Ram Navami is celebrated to proclaim the birth of Lord Sriram, the seventh incarnation of Lord Vishnu. The 9th day (Navami) in the bright fortnight of the Hindu lunar month of Chaitra is referred to as Ram Navami. Several temples of Shriram celebrate this festival for nine days beginning from the first day (pratipada) of Chaitra. It is celebrated by periodic readings (parayans) of the Ramayan, organising spiritual discourses (kirtans) and beautifully embellishing Shriram’s idol. On the ninth day, in the afternoon, a spiritual discourse on Shriram’s birth is held. At noon, a coconut draped in a hooded cloak is placed in a cradle and the cradle is rocked. Devotees shower a red, fragrant powder (gulal) and flowers onto it.
Ram Navami Celebrations start on Gudi padwa, the first day of Chaitra; and continue for 9 days. During this period, devotees do parayans of Ramayan, recite the Ramaraksha stotra, sing bhajans-kirtans in His praise and chant His name.
The Lord Mahavishnu, one of the Hindu Trinity, representing the preservative aspect of the universe as in his previous incarnations (avatars), descended into the world to kill the ten-headed Asura named Ravana who was an epitome of the ten ahamkaras (egoism) of men. When one is under the sway of the ahamkaras, the power of discrimination between right and wrong is destroyed. Consequently the Lord’s light has to descend on him to destroy these ahamkaras.
During Rama Navami Hanuman is worshipped for his unflinching devotion to Rama, and his worship forms an important part of the Rama Navami celebrations.
Bhajans praising the exploits of Lord Rama, his loyal brother Lakshman and his devoted wife Sita are sung. The house is swept clean and pictures of Lord Rama, Lakshman, Sita and Hanuman are put on a dais in preparation for the puja. Flowers and incense are kept before the deities. There are two thaalis kept ready in the puja area. One contains the prasad and the other the items necessary for the puja like roli, aipun, rice, water, flowers, a bell and a conch.

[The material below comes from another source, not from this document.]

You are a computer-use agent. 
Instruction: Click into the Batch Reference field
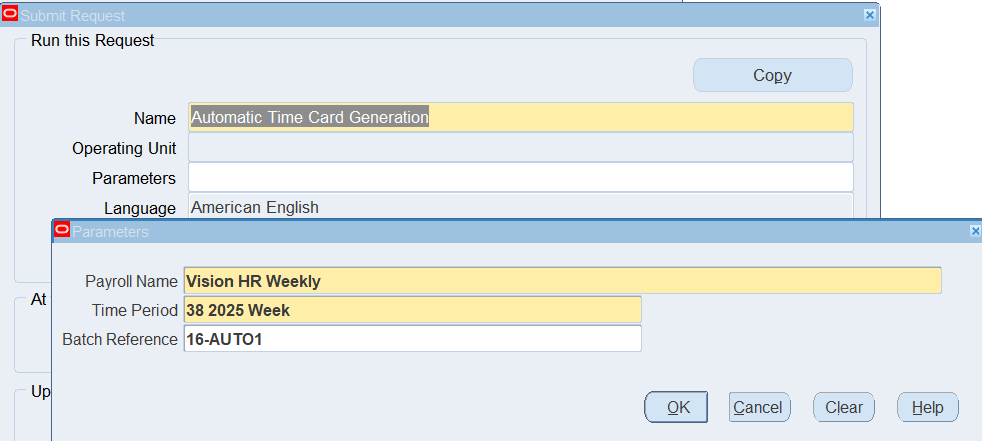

First, the youngest female member of the family applies teeka to all the male members of the family. A red bindi is applied on the foreheads of all the female members. Everyone participates in the puja by first sprinkling the water, roli, and aipun on the gods and then showering handfuls of rice on the deities. Then everybody stands up to perform the arti at the end of which ganga jal or plain water is sprinkled over the gathering. The singing of bhajans goes on for the entire puja. Finally, the prasad is distributed among all the people who have gathered for worship.